Handloomweaver Handloomweaver - 1 year ago 117
CoffeeScript Question

How do I define global variables in CoffeeScript?

On Coffeescript.org:

bawbag = (x, y) ->
z = (x * y)

bawbag(5, 10)

would compile to:

var bawbag;
bawbag = function(x, y) {
var z;
return (z = (x * y));
bawbag(5, 10);

compiling via coffee-script under node.js wraps that so:

(function() {
var bawbag;
bawbag = function(x, y) {
var z;
return (z = (x * y));
bawbag(5, 10);

Docs say:

If you'd like to create top-level variables for other scripts to use,
attach them as properties on window, or on the exports object in
CommonJS. The existential operator (covered below), gives you a
reliable way to figure out where to add them, if you're targeting both
CommonJS and the browser: root = exports ? this

How do I define Global Variables then in CoffeeScript. What does 'attach them as properties on window' mean?

Answer Source

Since coffee script has no var statement it automatically inserts it for all variables in the coffee-script, that way it prevents the compiled JavaScript version from leaking everything into the global namespace.

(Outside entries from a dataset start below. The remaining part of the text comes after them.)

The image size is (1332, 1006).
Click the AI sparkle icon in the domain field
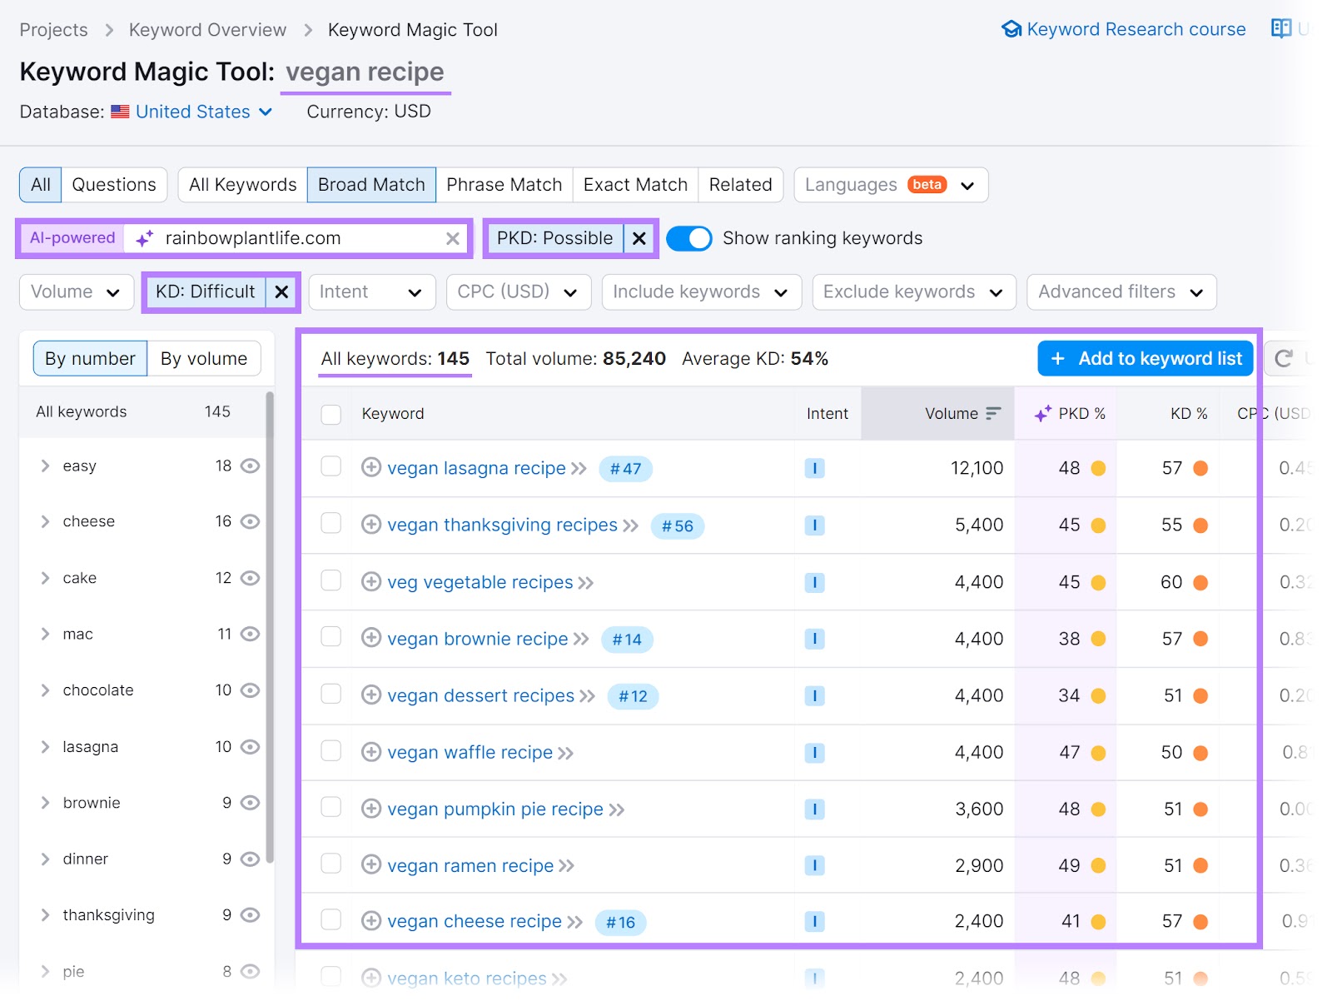click(x=144, y=238)

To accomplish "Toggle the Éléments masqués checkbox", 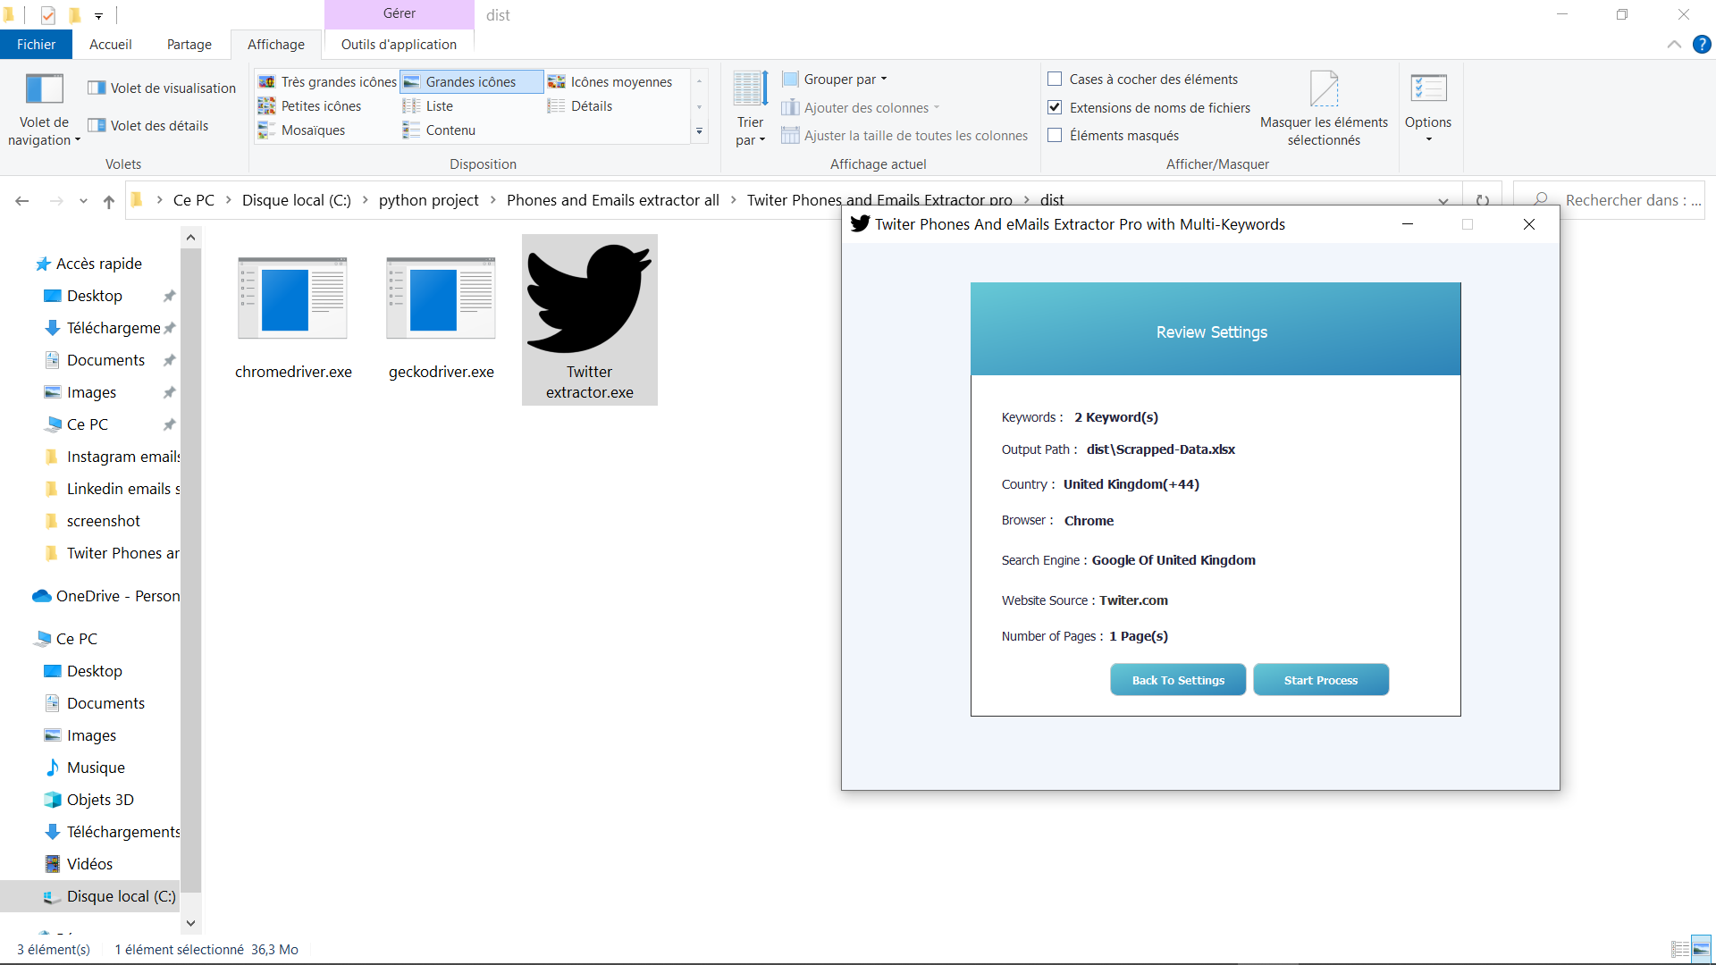I will pos(1055,135).
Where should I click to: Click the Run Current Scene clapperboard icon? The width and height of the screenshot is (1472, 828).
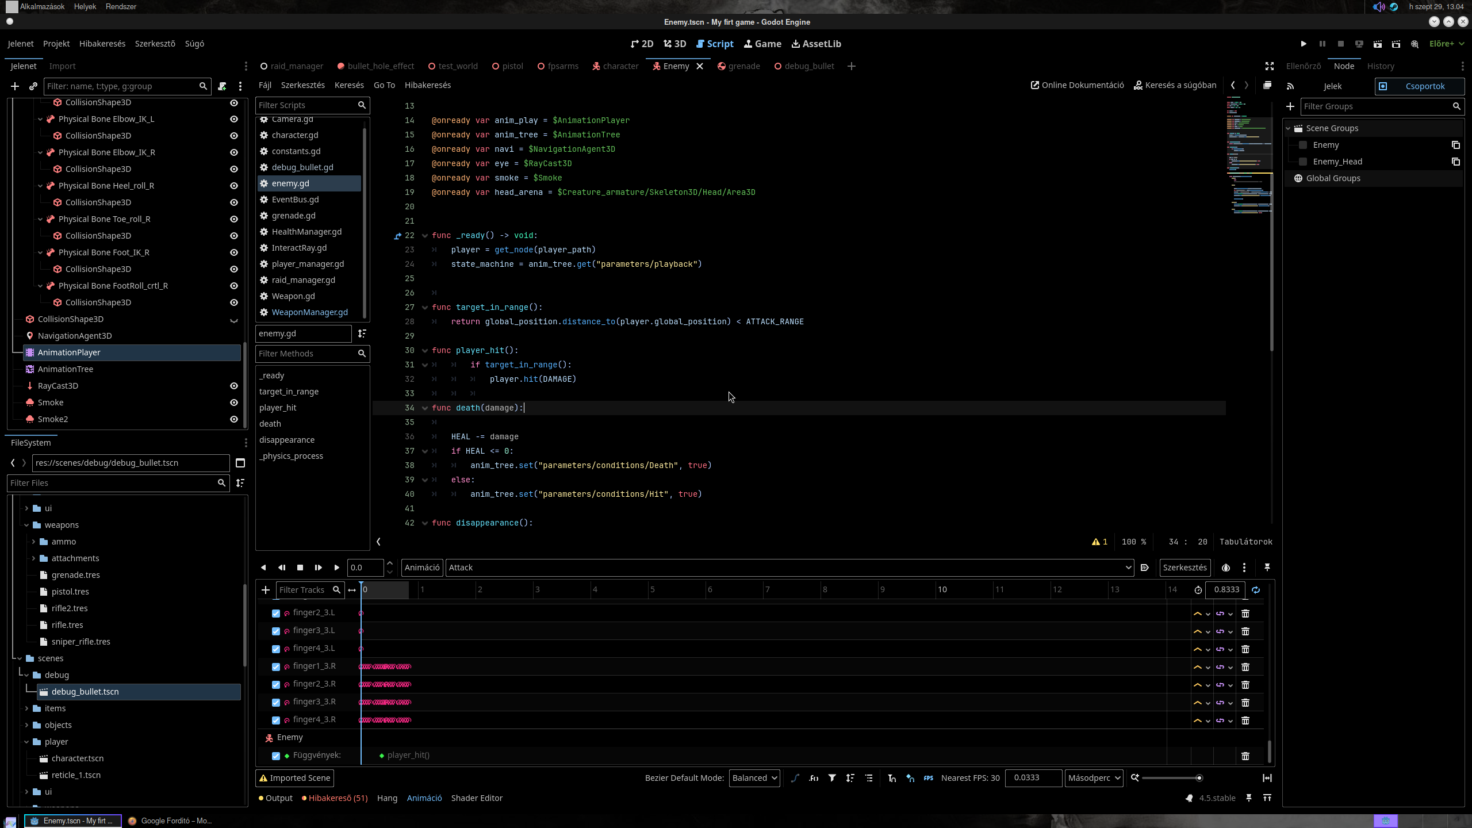pos(1378,44)
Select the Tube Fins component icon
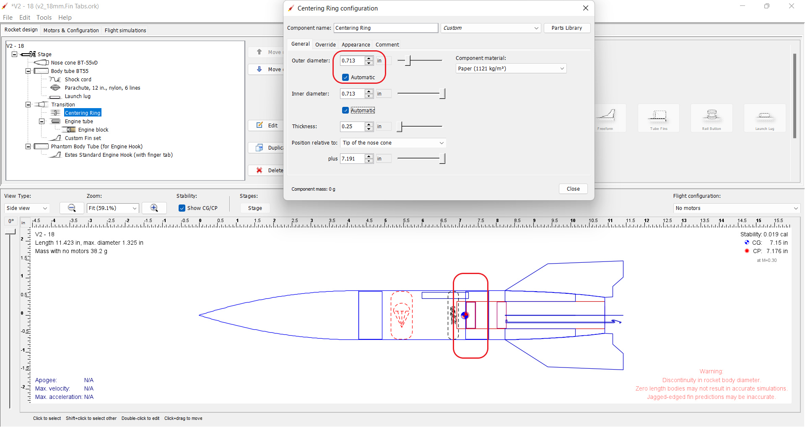This screenshot has height=427, width=805. [658, 118]
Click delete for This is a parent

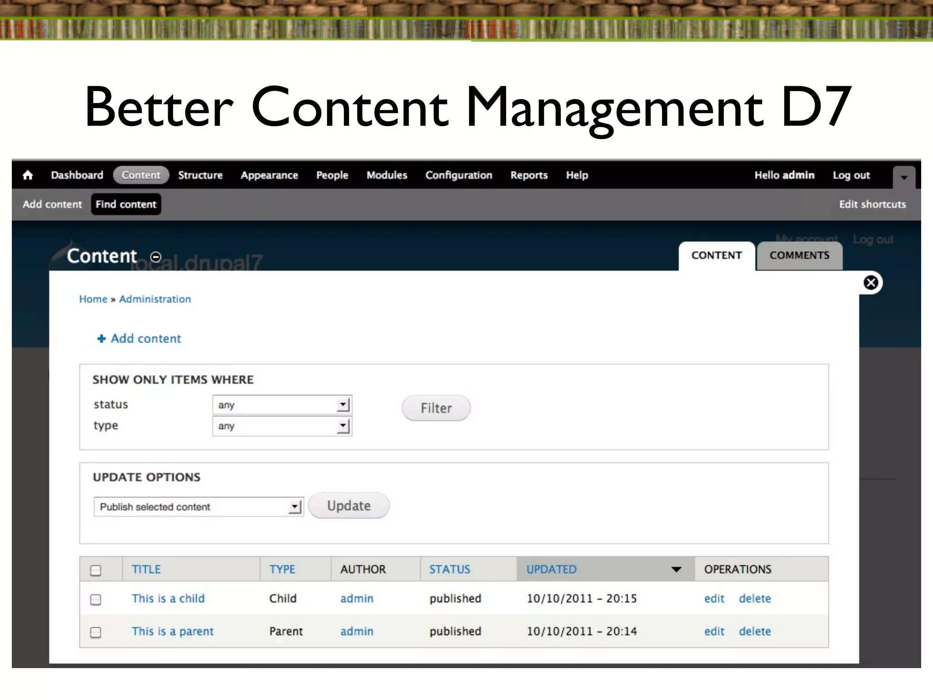pyautogui.click(x=754, y=631)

So since there's no way to make something "leak" into the global namespace from the coffee-script side of things on purpose, you need to define your global variables as properties of the global object.

attach them as properties on window

This means you need to do something like window.foo = 'baz';, which handles the browser case, since there the global object is the window.


In Node.js there's no window object, instead there's the exports object that gets passed into the wrapper that wraps the Node.js module (See: https://github.com/ry/node/blob/master/src/node.js#L321 ), so in Node.js what you would need to do is exports.foo = 'baz';.

Now let us take a look at what it states in your quote from the docs:

...targeting both CommonJS and the browser: root = exports ? this

This is obviously coffee-script, so let's take a look into what this actually compiles to:

var root;
root = (typeof exports !== "undefined" && exports !== null) ? exports : this;

First it will check whether exports is defined, since trying to reference a non existent variable in JavaScript would otherwise yield an SyntaxError (except when it's used with typeof)

So if exports exists, which is the case in Node.js (or in a badly written WebSite...) root will point to exports, otherwise to this. So what's this?

(function() {...}).call(this);

Using .call on a function will bind the this inside the function to the first parameter passed, in case of the browser this would now be the window object, in case of Node.js it would be the global context which is also available as the global object.

But since you have the require function in Node.js, there's no need to assign something to the global object in Node.js, instead you assign to the exports object which then gets returned by the require function.


After all that explanation, here's what you need to do:

root = exports ? this
root.foo = -> 'Hello World'

This will declare our function foo in the global namespace (whatever that happens to be).